- _DATA SUPPLIED_
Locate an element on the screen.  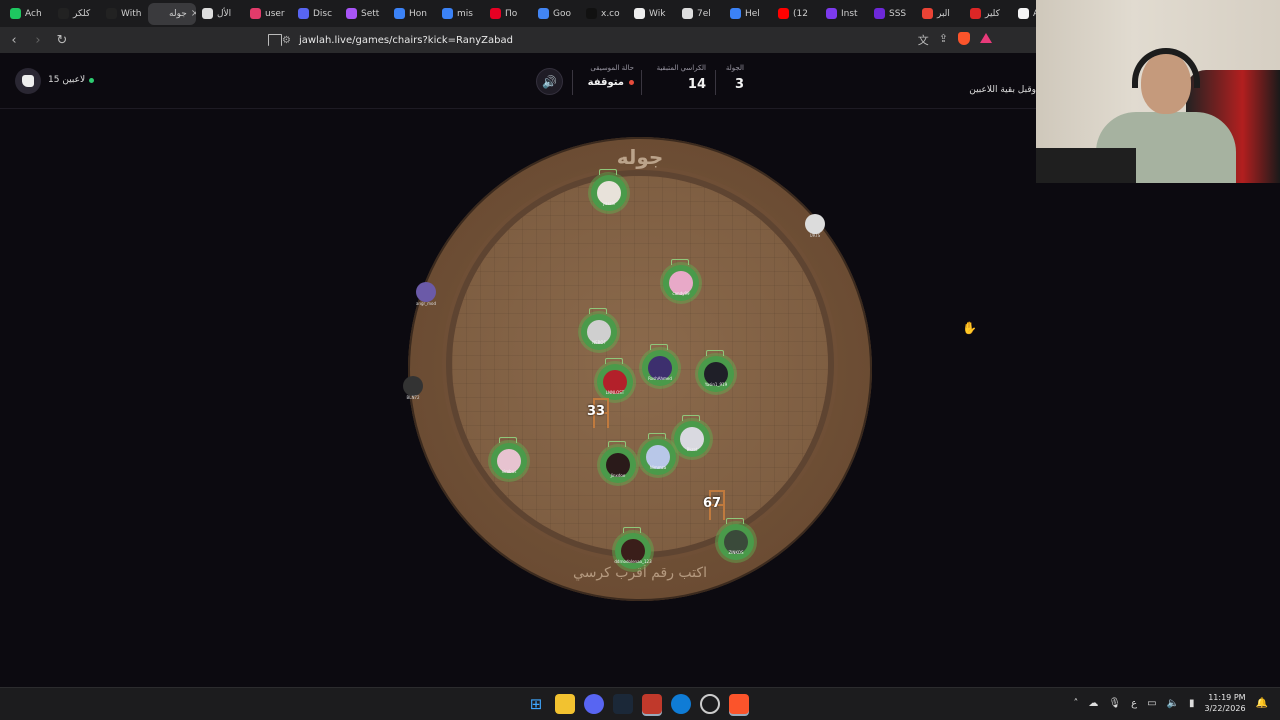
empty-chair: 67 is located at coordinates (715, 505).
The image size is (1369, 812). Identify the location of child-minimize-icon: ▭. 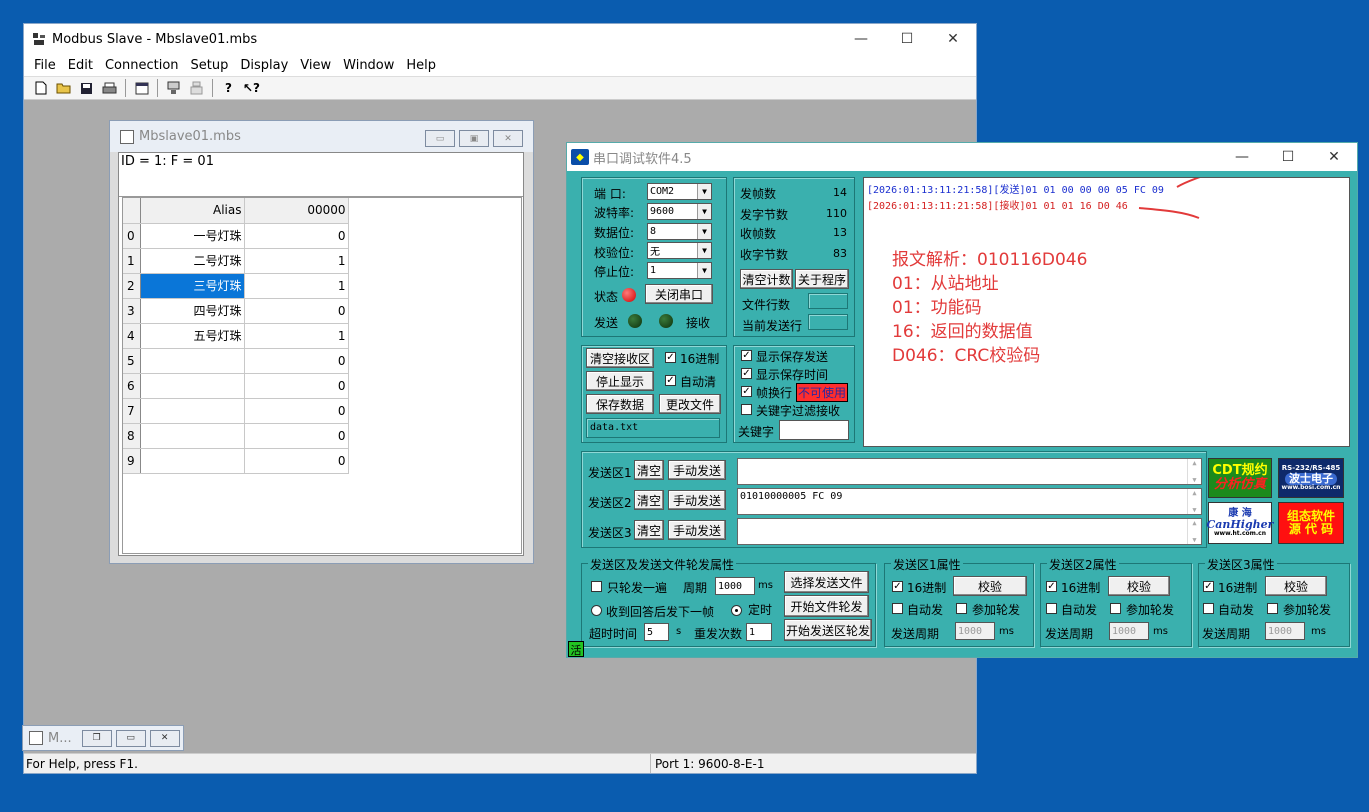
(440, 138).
==
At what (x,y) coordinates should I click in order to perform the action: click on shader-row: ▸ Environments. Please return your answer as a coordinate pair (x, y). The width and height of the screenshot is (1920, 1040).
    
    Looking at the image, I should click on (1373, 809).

- _WRITTEN TASK_
Output as a numbered list the entries between the line containing "At what (x,y)" and the line containing "Looking at the", inclusive, omitting blank lines.

- _RESULT FOR THIS TASK_
1. At what (x,y) coordinates should I click in order to perform the action: click on shader-row: ▸ Environments. Please return your answer as a coordinate pair (x, y). The width and height of the screenshot is (1920, 1040).
2.     Looking at the image, I should click on (1373, 809).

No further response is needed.